United States District Court, S.D. Illinois

August 15, 2014

ESTATE OF CYNTHIA E. SMITH, by CHARLES SMITH, Executor, Plaintiff,
v.
CHARLES E. CONREY, E&C SERVICES, LLC and WIRELESS HORIZON, INC., Defendants.

MEMORANDUM AND ORDER

J. PHIL GILBERT, District Judge.

This matter comes before the Court on defendant Wireless Horizon, Inc.'s motion to dismiss Counts VII and VIII of plaintiff Charles L. Smith's Second Amended Complaint pursuant to Federal Rule of Civil Procedure 12(b)(6) (Doc. 21). Smith has responded to the motion (Doc. 26), and Wireless Horizon has replied to that response (Doc. 29).

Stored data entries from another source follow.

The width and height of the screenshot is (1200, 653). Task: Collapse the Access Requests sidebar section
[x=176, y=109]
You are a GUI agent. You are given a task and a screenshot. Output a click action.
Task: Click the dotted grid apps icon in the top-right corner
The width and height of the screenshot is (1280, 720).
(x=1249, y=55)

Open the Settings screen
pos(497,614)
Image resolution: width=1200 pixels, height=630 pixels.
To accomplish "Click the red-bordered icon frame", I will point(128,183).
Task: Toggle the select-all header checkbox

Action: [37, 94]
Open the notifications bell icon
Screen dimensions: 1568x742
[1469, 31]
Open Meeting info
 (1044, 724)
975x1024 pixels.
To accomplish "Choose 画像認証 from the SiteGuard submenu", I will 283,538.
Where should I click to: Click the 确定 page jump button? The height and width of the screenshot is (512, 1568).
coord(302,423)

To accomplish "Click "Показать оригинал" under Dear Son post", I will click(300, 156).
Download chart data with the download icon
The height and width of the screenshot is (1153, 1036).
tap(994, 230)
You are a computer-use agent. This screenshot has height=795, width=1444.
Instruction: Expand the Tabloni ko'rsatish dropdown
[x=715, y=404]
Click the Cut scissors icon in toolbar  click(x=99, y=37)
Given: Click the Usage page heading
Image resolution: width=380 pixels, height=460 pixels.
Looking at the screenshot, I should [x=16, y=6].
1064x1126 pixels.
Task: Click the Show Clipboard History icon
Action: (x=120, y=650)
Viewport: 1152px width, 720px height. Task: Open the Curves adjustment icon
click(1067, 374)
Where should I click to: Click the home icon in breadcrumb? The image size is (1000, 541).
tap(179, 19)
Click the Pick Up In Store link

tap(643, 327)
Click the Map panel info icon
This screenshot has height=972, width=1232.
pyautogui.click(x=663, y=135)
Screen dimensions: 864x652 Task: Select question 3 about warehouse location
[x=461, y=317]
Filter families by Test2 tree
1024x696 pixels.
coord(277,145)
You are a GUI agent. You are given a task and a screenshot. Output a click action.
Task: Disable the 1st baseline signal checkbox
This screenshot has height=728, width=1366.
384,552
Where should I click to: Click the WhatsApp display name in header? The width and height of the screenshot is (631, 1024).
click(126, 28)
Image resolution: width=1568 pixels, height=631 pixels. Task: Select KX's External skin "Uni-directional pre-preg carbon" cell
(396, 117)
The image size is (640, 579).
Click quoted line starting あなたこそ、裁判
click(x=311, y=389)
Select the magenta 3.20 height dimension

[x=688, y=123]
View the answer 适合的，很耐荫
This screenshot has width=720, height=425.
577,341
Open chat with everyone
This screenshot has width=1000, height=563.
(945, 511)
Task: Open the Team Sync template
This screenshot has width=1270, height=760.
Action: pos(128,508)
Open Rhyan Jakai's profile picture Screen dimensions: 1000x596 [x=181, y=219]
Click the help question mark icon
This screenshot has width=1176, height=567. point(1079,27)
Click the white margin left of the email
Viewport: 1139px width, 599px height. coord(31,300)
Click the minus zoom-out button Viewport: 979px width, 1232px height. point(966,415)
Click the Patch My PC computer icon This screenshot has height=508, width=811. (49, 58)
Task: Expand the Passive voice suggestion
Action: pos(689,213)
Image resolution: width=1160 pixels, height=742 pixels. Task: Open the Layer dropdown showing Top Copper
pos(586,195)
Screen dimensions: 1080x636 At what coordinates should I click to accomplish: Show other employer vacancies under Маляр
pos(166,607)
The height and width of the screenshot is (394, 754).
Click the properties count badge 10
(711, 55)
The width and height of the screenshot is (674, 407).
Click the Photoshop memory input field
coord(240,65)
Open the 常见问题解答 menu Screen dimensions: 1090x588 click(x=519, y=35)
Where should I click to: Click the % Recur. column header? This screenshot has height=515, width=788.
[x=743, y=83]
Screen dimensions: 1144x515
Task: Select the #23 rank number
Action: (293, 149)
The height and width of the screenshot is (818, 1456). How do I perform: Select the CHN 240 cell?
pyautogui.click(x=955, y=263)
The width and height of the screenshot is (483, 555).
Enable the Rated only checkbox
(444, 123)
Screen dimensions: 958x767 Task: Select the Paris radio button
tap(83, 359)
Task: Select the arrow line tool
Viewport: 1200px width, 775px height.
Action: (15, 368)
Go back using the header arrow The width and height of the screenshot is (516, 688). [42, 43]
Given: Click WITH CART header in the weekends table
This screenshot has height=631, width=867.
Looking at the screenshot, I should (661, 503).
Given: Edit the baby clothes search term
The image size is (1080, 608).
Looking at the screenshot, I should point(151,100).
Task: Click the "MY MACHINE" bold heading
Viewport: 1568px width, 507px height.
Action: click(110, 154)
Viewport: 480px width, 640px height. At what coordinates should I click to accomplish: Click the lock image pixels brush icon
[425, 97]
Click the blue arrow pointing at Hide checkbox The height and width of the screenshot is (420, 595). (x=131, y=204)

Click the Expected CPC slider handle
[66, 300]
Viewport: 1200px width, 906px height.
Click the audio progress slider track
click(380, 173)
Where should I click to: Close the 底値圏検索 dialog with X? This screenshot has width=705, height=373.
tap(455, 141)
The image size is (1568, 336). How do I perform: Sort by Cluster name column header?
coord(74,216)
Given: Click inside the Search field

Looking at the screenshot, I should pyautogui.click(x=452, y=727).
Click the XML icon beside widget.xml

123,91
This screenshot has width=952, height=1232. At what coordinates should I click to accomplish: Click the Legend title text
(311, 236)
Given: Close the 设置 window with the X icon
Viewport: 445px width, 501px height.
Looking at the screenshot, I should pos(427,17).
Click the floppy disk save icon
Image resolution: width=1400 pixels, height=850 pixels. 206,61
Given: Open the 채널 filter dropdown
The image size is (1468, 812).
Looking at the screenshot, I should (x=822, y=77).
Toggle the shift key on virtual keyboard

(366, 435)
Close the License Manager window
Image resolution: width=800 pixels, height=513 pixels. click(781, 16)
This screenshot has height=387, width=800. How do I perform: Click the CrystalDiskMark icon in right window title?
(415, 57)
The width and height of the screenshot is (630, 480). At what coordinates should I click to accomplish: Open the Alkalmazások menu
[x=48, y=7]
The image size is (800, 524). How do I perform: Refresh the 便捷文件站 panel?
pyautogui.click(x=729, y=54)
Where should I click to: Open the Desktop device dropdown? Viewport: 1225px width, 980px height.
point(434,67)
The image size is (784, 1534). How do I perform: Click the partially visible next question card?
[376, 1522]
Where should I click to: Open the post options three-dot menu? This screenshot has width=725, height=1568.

This case stems from a motor vehicle accident in Illinois between the plaintiff's decedent, Cynthia E. Smith, and a vehicle driven by defendant Charles A. Conrey. At the time of the accident, Conrey, a member of defendant E & C Services, LLC, had just delivered equipment for Wireless Horizon and was returning home. Cynthia E. Smith died in the accident, and her estate brings wrongful death and survivor actions. Counts VII, a survival action, and VIII, a wrongful death action, are against Wireless Horizon, and both seek compensatory and punitive damages.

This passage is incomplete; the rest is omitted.